Intervals of Increase and Decrease

This is where calculus becomes essential. The first derivative tells you whether a function is going up or down.

When $f’(x) > 0$, the function is increasing (moving upward as you go right)
When $f’(x) < 0$, the function is decreasing (moving downward as you go right)
When $f’(x) = 0$, the function has a horizontal tangent (possible maximum, minimum, or inflection point)

To find intervals of increase and decrease:

Compute $f’(x)$
Find where $f’(x) = 0$ or is undefined – these are your critical points
Test the sign of $f’(x)$ in each interval between critical points
Conclude: positive means increasing, negative means decreasing

Local Extrema

Local maxima and local minima are the peaks and valleys of your function. They occur at critical points where the derivative equals zero or is undefined.

First Derivative Test: At a critical point $x = c$:

If $f’(x)$ changes from positive to negative, then $f(c)$ is a local maximum
If $f’(x)$ changes from negative to positive, then $f(c)$ is a local minimum
If $f’(x)$ does not change sign, then $f(c)$ is neither (it might be an inflection point)

Second Derivative Test: At a critical point $x = c$ where $f’(c) = 0$:

If $f’’(c) > 0$, then $f(c)$ is a local minimum (concave up means the critical point is a valley)
If $f’’(c) < 0$, then $f(c)$ is a local maximum (concave down means the critical point is a peak)
If $f’’(c) = 0$, the test is inconclusive – use the first derivative test instead

Concavity

Concavity describes how the curve bends. The second derivative controls this behavior.

When $f’’(x) > 0$, the function is concave up – it curves like a cup that holds water
When $f’’(x) < 0$, the function is concave down – it curves like an arch that spills water

Think of concave up as a smile and concave down as a frown. Or imagine driving on a road: concave up feels like the bottom of a valley, while concave down feels like the top of a hill.

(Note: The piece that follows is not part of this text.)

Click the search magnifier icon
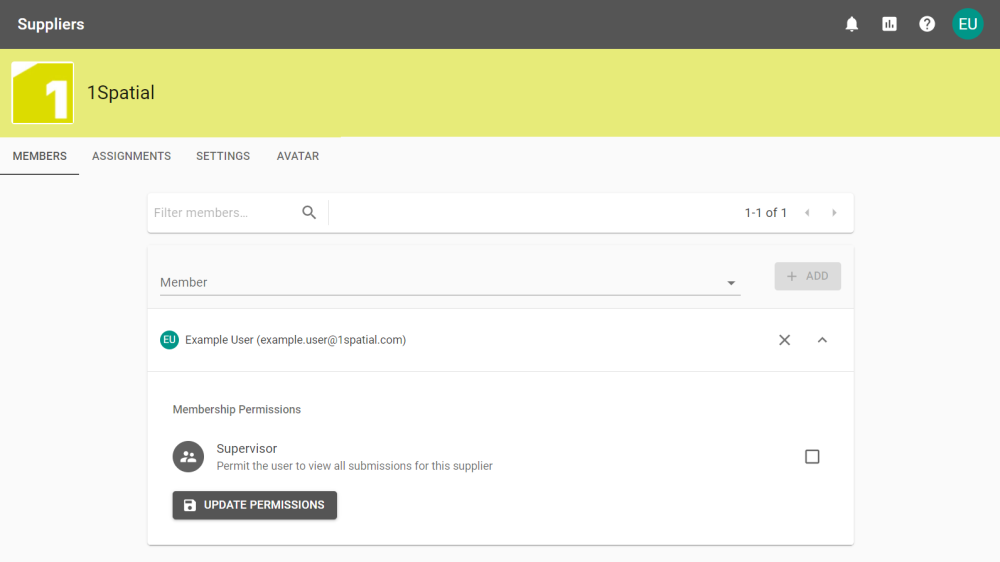point(309,212)
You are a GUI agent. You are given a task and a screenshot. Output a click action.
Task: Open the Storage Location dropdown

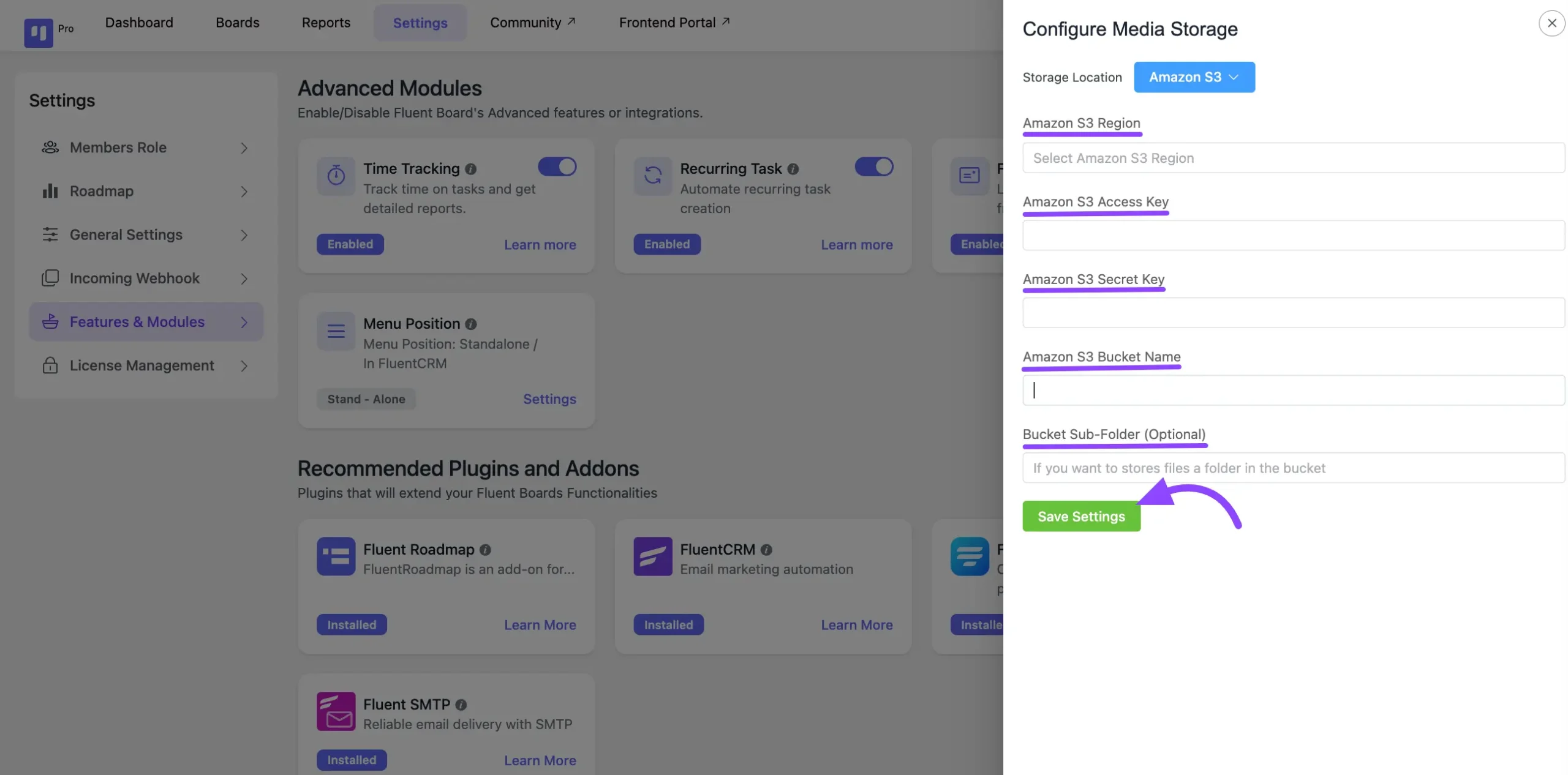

To find intervals of concavity:

Compute $f’’(x)$
Find where $f’’(x) = 0$ or is undefined
Test the sign of $f’’(x)$ in each interval
Conclude: positive means concave up, negative means concave down

Inflection Points

An inflection point is where the concavity changes – the curve transitions from bending one way to bending the other way. At an inflection point, the function crosses its own tangent line.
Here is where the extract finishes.